─── Information shown ───

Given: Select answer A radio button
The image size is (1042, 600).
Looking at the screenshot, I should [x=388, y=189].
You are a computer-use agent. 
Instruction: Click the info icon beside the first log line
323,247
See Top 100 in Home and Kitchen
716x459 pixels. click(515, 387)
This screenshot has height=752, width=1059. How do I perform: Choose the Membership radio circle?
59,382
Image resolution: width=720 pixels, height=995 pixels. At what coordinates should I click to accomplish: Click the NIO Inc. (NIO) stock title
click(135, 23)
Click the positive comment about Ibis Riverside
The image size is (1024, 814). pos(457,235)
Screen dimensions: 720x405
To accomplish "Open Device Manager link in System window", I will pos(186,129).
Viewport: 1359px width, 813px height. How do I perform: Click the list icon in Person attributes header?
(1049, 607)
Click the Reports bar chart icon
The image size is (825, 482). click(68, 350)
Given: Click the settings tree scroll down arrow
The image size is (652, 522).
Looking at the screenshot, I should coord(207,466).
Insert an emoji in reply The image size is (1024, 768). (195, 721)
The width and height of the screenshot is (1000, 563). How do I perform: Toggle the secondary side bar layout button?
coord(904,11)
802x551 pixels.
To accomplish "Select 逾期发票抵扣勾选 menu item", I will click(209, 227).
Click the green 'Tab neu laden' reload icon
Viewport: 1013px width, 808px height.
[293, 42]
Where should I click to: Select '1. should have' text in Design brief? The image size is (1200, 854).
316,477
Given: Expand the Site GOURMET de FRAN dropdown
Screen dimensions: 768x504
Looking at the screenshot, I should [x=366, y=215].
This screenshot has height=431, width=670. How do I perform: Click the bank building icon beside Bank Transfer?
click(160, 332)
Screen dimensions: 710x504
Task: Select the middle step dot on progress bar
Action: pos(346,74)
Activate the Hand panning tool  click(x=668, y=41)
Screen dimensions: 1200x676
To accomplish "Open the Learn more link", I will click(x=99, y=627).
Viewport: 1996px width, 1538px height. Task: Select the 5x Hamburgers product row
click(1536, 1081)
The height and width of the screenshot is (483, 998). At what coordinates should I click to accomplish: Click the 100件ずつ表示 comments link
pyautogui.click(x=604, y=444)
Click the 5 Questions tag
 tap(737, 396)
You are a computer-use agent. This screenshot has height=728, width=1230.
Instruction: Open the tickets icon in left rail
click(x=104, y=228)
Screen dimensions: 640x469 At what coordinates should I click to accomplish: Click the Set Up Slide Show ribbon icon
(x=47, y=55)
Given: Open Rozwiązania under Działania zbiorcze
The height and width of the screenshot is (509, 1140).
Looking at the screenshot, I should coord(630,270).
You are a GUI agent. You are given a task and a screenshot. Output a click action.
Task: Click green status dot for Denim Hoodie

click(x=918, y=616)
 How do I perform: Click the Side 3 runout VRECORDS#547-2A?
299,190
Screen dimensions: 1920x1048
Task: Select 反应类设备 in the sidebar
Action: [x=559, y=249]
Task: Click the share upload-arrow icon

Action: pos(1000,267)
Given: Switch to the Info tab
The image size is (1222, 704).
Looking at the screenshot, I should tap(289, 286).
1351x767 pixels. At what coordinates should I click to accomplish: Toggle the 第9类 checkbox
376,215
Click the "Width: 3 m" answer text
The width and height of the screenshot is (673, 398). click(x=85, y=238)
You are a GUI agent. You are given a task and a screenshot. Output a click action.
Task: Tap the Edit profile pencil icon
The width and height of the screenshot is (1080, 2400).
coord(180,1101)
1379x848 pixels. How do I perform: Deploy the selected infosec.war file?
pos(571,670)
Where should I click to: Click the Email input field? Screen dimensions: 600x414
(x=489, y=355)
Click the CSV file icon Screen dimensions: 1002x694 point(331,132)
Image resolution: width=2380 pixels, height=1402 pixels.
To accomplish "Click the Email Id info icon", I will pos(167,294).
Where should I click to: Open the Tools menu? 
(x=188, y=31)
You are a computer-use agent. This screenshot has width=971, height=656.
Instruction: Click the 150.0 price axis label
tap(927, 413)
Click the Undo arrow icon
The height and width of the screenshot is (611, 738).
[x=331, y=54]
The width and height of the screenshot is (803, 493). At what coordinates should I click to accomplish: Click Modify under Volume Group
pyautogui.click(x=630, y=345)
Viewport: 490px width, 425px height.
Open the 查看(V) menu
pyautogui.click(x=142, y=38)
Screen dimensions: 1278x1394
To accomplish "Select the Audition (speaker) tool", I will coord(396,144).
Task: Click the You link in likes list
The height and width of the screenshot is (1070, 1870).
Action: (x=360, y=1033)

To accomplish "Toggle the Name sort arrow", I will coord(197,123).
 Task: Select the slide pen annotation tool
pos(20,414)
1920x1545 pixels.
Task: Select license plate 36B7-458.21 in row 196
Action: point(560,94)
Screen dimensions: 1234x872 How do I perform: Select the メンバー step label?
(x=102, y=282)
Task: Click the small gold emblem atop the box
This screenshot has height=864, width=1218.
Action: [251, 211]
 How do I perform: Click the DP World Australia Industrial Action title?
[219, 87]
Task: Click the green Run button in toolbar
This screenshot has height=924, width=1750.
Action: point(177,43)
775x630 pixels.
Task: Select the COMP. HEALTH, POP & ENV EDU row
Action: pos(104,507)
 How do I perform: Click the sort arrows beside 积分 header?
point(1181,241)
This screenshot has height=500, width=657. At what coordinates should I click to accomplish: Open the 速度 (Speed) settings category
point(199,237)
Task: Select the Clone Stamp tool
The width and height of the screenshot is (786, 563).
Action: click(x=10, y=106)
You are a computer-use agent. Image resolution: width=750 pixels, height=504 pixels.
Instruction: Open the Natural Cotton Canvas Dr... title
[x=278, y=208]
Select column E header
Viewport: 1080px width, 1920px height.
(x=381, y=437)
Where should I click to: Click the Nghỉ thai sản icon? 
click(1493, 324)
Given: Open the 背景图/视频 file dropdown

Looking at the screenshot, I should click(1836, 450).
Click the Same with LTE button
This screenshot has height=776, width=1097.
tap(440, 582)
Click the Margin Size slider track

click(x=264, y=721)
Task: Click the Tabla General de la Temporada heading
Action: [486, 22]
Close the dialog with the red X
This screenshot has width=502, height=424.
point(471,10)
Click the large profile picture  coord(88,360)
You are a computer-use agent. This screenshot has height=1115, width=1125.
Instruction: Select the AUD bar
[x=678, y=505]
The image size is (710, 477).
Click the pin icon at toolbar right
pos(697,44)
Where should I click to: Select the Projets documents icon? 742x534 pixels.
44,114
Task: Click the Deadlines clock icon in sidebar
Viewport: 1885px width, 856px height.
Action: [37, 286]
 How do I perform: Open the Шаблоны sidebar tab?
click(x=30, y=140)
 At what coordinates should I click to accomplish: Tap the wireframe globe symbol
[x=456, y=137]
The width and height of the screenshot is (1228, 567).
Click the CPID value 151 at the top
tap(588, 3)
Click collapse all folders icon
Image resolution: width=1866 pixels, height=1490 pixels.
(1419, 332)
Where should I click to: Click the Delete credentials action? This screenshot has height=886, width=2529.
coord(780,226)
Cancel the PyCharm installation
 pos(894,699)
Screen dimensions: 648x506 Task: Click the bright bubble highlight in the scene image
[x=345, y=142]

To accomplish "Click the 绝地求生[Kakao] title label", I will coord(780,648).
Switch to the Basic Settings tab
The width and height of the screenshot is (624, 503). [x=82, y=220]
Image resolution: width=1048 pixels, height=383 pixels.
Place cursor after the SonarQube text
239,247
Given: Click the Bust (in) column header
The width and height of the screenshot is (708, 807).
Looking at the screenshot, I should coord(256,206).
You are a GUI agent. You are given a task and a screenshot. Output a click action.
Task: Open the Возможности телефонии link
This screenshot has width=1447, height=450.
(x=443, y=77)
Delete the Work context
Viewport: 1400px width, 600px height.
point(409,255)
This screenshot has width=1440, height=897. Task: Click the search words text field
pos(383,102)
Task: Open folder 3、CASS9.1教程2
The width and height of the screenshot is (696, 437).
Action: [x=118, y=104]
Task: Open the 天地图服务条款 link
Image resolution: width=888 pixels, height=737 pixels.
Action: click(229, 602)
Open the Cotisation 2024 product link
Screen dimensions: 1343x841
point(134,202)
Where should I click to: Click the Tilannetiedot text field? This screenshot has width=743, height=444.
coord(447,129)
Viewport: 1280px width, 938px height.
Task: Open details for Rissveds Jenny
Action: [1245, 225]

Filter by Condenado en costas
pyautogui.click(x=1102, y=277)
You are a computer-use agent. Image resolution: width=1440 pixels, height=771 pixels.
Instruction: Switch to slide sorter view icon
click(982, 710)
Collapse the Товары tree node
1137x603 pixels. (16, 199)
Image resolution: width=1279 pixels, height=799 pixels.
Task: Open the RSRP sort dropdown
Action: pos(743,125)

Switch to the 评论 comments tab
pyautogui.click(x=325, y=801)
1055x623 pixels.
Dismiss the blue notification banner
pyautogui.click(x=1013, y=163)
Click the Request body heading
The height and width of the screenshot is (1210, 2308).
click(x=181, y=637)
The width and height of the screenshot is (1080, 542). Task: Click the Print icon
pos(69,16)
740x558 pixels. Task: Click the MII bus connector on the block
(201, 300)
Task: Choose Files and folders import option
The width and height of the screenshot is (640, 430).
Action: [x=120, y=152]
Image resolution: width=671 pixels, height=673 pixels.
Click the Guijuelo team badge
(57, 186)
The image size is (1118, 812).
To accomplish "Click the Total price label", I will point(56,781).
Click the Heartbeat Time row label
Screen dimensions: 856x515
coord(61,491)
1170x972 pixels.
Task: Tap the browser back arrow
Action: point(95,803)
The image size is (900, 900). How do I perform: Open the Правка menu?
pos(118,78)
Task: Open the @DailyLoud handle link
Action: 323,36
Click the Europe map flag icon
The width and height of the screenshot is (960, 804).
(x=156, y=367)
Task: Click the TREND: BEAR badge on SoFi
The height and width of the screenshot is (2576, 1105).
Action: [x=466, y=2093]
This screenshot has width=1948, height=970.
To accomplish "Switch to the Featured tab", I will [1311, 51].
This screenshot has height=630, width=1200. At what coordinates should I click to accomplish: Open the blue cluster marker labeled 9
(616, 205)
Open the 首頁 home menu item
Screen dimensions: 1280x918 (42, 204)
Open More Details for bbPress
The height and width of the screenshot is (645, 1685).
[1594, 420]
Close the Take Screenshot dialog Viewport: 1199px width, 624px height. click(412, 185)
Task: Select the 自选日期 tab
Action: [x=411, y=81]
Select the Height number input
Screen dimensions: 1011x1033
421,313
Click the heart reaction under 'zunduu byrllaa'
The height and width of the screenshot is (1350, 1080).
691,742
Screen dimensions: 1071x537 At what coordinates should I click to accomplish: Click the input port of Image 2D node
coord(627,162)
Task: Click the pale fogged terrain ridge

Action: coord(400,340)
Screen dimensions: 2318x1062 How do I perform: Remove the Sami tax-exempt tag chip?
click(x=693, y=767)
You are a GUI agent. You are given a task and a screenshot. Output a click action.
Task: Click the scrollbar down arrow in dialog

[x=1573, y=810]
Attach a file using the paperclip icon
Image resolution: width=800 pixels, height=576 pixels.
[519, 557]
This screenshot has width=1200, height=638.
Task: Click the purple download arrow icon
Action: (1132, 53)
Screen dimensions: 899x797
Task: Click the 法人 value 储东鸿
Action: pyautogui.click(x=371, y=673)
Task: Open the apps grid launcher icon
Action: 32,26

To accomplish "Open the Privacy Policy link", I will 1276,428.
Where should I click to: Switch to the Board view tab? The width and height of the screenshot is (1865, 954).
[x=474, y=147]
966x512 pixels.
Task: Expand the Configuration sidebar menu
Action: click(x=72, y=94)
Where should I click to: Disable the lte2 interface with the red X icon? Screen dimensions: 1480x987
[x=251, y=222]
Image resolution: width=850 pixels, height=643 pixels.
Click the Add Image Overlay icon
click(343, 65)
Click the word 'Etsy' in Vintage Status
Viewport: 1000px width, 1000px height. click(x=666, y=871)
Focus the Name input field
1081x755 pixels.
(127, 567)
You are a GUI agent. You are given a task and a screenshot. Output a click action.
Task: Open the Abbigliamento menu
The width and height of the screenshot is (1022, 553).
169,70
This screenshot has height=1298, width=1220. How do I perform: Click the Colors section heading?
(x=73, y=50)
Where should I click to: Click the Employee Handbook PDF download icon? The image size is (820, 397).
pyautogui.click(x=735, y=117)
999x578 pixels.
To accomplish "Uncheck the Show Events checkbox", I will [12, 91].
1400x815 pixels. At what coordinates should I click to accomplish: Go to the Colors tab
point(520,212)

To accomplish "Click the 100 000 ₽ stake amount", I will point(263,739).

───

* [Your assignment]: All lines above from the one with "This screenshot has width=502, height=424." to the one with "Task: Click the Deadlines", inclusive, should be copied exactly, and no other lines.

* [Task result]:
This screenshot has width=502, height=424.
point(471,10)
Click the large profile picture  coord(88,360)
You are a computer-use agent. This screenshot has height=1115, width=1125.
Instruction: Select the AUD bar
[x=678, y=505]
The image size is (710, 477).
Click the pin icon at toolbar right
pos(697,44)
Where should I click to: Select the Projets documents icon? 742x534 pixels.
44,114
Task: Click the Deadlines clock icon in sidebar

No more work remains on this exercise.